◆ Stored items
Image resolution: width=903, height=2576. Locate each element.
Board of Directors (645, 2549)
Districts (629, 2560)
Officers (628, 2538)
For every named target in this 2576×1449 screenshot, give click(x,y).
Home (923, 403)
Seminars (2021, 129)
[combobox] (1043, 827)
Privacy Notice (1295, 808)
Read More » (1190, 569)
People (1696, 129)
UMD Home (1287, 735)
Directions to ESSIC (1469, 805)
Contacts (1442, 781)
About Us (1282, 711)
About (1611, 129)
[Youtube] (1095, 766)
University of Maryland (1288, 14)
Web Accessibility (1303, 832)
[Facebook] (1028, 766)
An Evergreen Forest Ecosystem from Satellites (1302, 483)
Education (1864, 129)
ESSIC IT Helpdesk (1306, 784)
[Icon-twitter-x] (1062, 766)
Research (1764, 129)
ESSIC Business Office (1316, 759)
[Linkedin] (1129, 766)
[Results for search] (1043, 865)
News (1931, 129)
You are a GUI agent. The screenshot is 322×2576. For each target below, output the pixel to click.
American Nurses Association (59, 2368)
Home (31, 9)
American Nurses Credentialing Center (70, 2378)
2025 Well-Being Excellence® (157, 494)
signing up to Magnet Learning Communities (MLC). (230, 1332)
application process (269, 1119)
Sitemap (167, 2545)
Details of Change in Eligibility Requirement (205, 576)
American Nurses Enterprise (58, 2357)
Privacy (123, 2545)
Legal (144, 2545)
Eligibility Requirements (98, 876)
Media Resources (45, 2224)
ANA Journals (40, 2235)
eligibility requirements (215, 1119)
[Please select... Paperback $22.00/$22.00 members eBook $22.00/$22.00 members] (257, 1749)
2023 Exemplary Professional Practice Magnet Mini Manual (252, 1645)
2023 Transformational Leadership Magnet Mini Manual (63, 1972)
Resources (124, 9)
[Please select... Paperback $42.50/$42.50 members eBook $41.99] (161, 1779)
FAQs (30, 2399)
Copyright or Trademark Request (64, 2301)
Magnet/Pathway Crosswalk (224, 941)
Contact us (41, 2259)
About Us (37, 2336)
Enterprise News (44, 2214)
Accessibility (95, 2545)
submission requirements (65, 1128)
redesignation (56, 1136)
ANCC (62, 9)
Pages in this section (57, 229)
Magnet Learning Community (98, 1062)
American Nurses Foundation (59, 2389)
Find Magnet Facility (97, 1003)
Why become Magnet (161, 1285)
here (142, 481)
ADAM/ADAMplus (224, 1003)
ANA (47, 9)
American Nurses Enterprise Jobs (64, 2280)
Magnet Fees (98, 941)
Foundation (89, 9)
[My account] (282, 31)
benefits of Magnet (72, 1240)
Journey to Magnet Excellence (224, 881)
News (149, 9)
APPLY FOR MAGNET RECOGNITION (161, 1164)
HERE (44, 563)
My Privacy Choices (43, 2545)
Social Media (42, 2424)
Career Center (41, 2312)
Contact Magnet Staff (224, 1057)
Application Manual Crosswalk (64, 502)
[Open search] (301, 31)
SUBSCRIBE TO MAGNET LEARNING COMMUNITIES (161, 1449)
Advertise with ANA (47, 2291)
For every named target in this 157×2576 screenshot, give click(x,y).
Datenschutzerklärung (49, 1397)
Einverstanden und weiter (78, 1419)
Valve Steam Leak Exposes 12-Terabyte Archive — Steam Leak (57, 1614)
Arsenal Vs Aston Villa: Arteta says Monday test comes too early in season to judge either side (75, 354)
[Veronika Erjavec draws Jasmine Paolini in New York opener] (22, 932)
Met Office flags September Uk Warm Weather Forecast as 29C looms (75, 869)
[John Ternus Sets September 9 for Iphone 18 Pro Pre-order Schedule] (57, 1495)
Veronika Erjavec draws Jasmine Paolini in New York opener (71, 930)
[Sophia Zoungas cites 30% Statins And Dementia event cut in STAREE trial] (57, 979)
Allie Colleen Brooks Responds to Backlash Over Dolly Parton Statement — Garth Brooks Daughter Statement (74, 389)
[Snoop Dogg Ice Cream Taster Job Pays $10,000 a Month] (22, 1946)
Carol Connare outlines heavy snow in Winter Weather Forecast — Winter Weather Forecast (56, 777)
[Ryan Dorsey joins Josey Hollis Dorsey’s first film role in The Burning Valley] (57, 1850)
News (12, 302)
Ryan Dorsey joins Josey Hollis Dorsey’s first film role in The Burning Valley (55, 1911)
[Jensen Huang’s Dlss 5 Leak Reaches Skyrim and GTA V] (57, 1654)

◆ Instructions to follow
From the data above, copy every line where "click" appears.

◆ Exercise result
For every named target in this 2576×1449 screenshot, give click(x,y).
You are a GUI agent. The screenshot is 322×2576. For each target below, output the pixel to click.
For every named target in this 157×2576 screenshot, give click(x,y).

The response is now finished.